● **What is being asked**
Answer these questions using the concert review below, one answer per line, marked as the questions are.
(a) On what date was the concert reviewed?
(b) How many of the 25 scenes does "The Gamblers" fragment take in?
(c) Who staged "The Gamblers" in this performance?

======== Text section

LPO/Jurowski – Shostakovich [The Nose … The Gamblers]

Shostakovich
The Nose – Suite
Symphony No.1 in F minor, Op.10
The Gamblers [operatic fragment]

Ikharev – Mikhail Urusov
Shvokhnev – Sergey Aleksashkin
Krugel – Viacheslav Voynarovskiy
Uteshitelny – Sergei Leiferkus
Alexey – Mikhail Petrenko
Gavryushka – Vladimir Ognev

London Philharmonic Orchestra
Vladimir Jurowski


Reviewed by: Richard Whitehouse

Reviewed: 24 February, 2010
Venue: Southbank Centre, London – Royal Festival Hall

Vladimir Jurowski, dressed by Ermenegildo Zegna. Photograph: Sheila RockJust a few weeks after his frequently impressive account of the Fourth Symphony, Vladimir Jurowski led the London Philharmonic in a programme that was devoted to Shostakovich – in which one staple of the modern orchestral repertory was framed by less familiar instances of his music for the stage.

Based on the final play by Gogol, “The Gamblers” was composed largely in 1941 but then abandoned the following year – Shostakovich’s decision to set the text word for word having drawn him into writing a potential epic whose performance in the wartime Soviet Union would have unthinkable. What remains is a 45-minute torso, taking in eight out of the 25 scenes and which pursues the starkly naturalistic word-setting of Mussorgsky (an orchestration of whose “Boris Godunov” Shostakovich had undertaken in 1940), that was not heard in public until Gennadi Rozhdestvensky conducted it in 1978. Although it has been completed (by Krysztof Meyer in 1983 and later recorded as such), the fragment makes perfect sense on its own terms: the card-game becoming a parable for the deception and counter-deception that not only informs but also motivates and determines all manner of human behaviour.

It might have made better sense to begin the concert with “The Gamblers”, as its incompleteness allied to its understatement leads to an inevitable sense of anti-climax in performance. Even so, the simple but effective staging by Irina Brown – the singers arrayed across the front of the platform alongside tables containing oversized packs of cards – generally held one’s attention, as well as pointing up the sardonic humour of the narrative. Louis Price’s designs were in keeping with its exaggerated nature, though Tim Mascall’s rather garish lighting made the overhead surtitles difficult to read.

The performance was a fine one. Mikhail Urusov was alive to the vainglorious quality that is Ikharev’s failing in his assessment of others – namely the motley triumvirate of Shvokhnev, suavely taken by Sergey Aleksashkin; Krugel, his wheedling insistence finely captured by Viacheslav Voynarovskiy; and Uteshitelny, whose heart-on-sleeve frankness dominates the closing stages and was sung by Sergei Leiferkus with no mean eloquence. Mikhail Petrenko was persuasive in the false heartiness as typifies Alexey, while Vladimir Ognev gave a characterful showing as the opportunist Gavryushka – his song with balalaika reprised by Rozhdestvensky to round off the fragment more effectively. Jurowski directed with a sure feel for Shostakovich’s inimitable orchestration, its combining of earthiness and sophistication a sure pointer to the idiom he was to explore more intensively during his final decade.

================
======== Material supplied

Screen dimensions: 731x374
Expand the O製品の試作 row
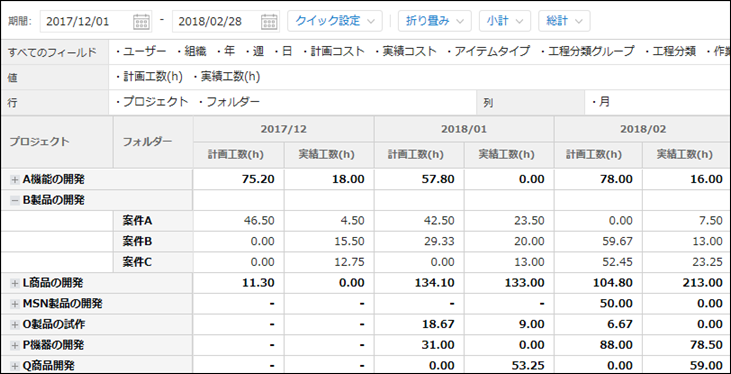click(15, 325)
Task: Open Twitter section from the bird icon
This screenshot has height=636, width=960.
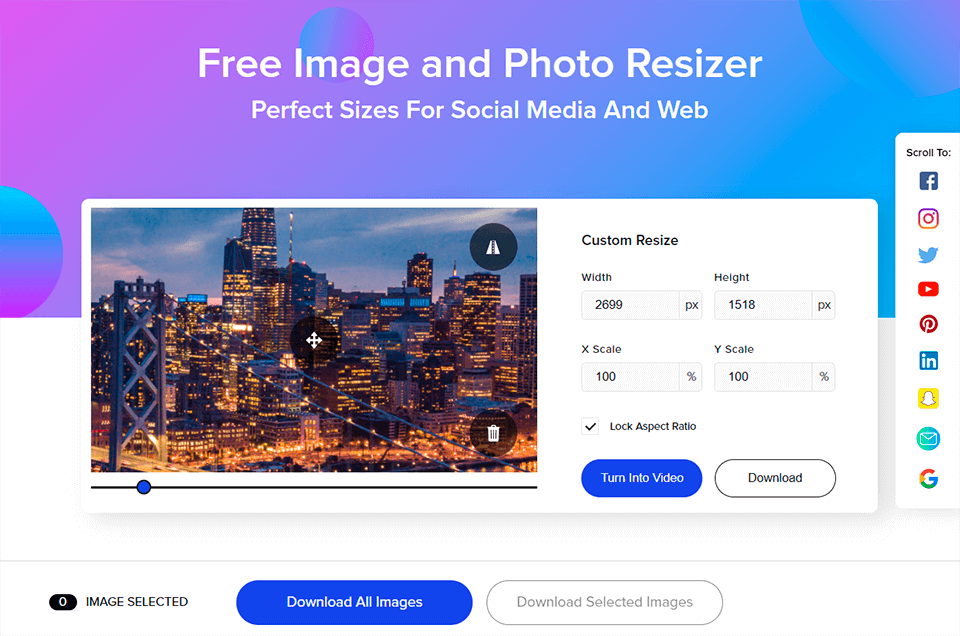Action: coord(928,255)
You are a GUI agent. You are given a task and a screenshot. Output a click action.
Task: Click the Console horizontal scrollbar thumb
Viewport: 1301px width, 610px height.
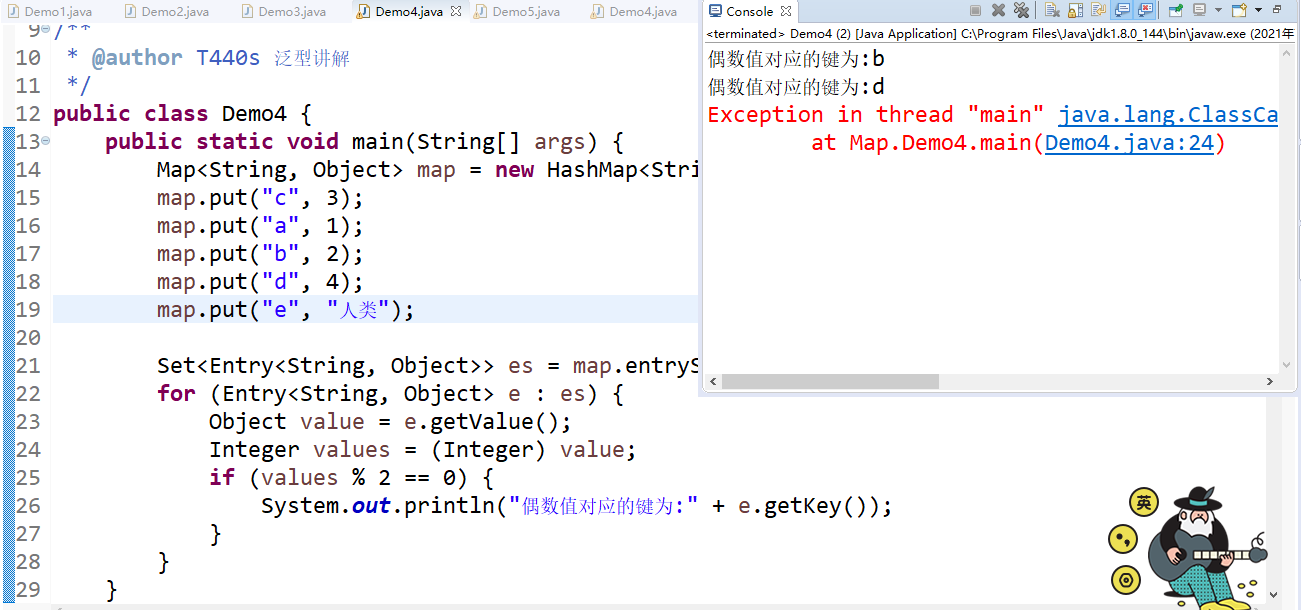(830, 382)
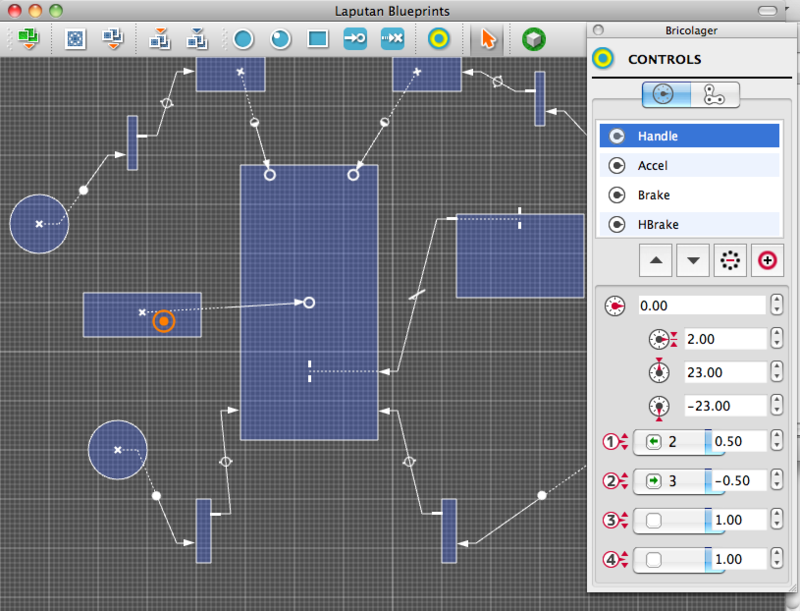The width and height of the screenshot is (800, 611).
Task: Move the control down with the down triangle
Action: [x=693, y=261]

================

● **Exercise answer**
(a) 24 February, 2010
(b) Eight
(c) Irina Brown